TRY IT: In this exercise, retype exactly and only the lines from the top of the entries below through the line that holds "Invia richiesta (192, 1930)", omitting pictures.

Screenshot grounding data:
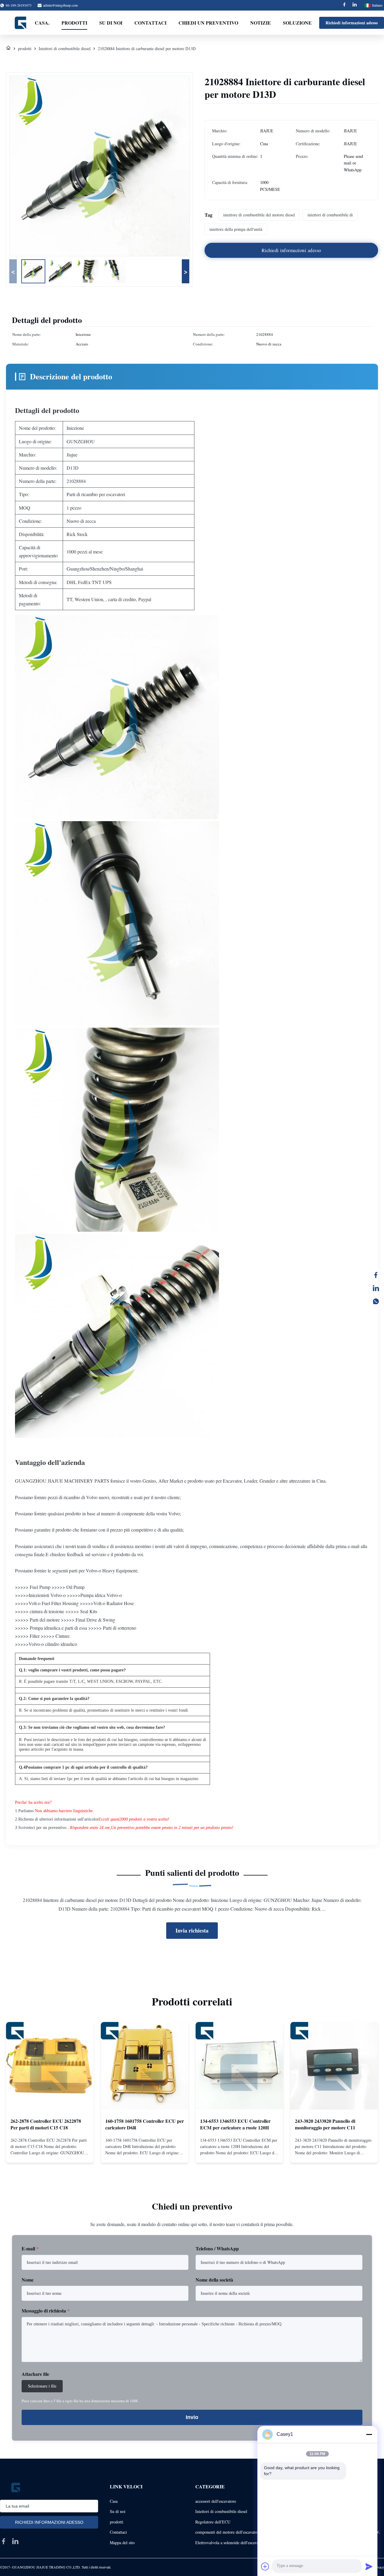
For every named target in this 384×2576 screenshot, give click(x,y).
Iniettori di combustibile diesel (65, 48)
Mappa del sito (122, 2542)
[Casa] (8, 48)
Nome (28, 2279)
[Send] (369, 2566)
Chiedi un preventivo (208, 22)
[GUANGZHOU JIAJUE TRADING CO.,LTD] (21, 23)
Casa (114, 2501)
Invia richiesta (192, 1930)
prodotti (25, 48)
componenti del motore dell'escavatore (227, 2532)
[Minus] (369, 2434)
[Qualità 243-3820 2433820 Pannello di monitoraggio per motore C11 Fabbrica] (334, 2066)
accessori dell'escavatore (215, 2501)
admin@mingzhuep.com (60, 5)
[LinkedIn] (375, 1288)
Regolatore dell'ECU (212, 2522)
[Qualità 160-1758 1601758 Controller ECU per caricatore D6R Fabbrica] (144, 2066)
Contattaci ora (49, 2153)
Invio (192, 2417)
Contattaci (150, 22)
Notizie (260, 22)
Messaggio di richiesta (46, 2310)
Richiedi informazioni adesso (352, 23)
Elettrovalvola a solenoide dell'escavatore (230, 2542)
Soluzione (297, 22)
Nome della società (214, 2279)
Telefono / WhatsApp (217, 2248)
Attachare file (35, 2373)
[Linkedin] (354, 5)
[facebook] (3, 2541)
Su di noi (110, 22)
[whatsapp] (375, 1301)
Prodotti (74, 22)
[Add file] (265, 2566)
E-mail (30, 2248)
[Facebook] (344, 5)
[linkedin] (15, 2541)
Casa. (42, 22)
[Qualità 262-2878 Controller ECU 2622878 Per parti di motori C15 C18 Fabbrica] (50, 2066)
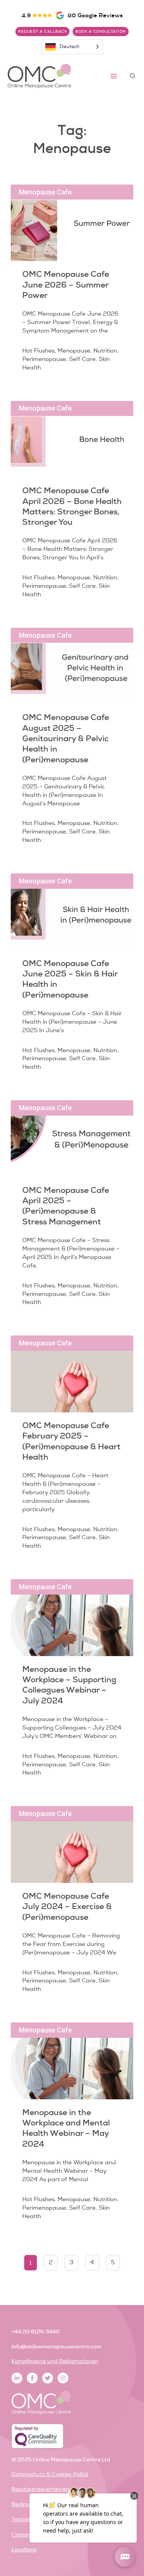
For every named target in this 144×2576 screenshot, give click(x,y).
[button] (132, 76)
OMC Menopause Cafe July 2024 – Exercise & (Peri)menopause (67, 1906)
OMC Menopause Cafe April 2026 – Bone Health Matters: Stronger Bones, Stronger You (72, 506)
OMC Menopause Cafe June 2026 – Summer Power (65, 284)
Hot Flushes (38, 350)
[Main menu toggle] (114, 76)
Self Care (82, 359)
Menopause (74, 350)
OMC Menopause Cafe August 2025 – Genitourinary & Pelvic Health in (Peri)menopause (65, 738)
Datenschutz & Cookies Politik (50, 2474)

ANSWER TO THE EXERCISE:
For every named target in this 384×2576 screenshot, give click(x,y).
Iniettori di combustibile diesel (65, 48)
Mappa del sito (122, 2542)
[Casa] (8, 48)
Nome (28, 2279)
[Send] (369, 2566)
Chiedi un preventivo (208, 22)
[GUANGZHOU JIAJUE TRADING CO.,LTD] (21, 23)
Casa (114, 2501)
Invia richiesta (192, 1930)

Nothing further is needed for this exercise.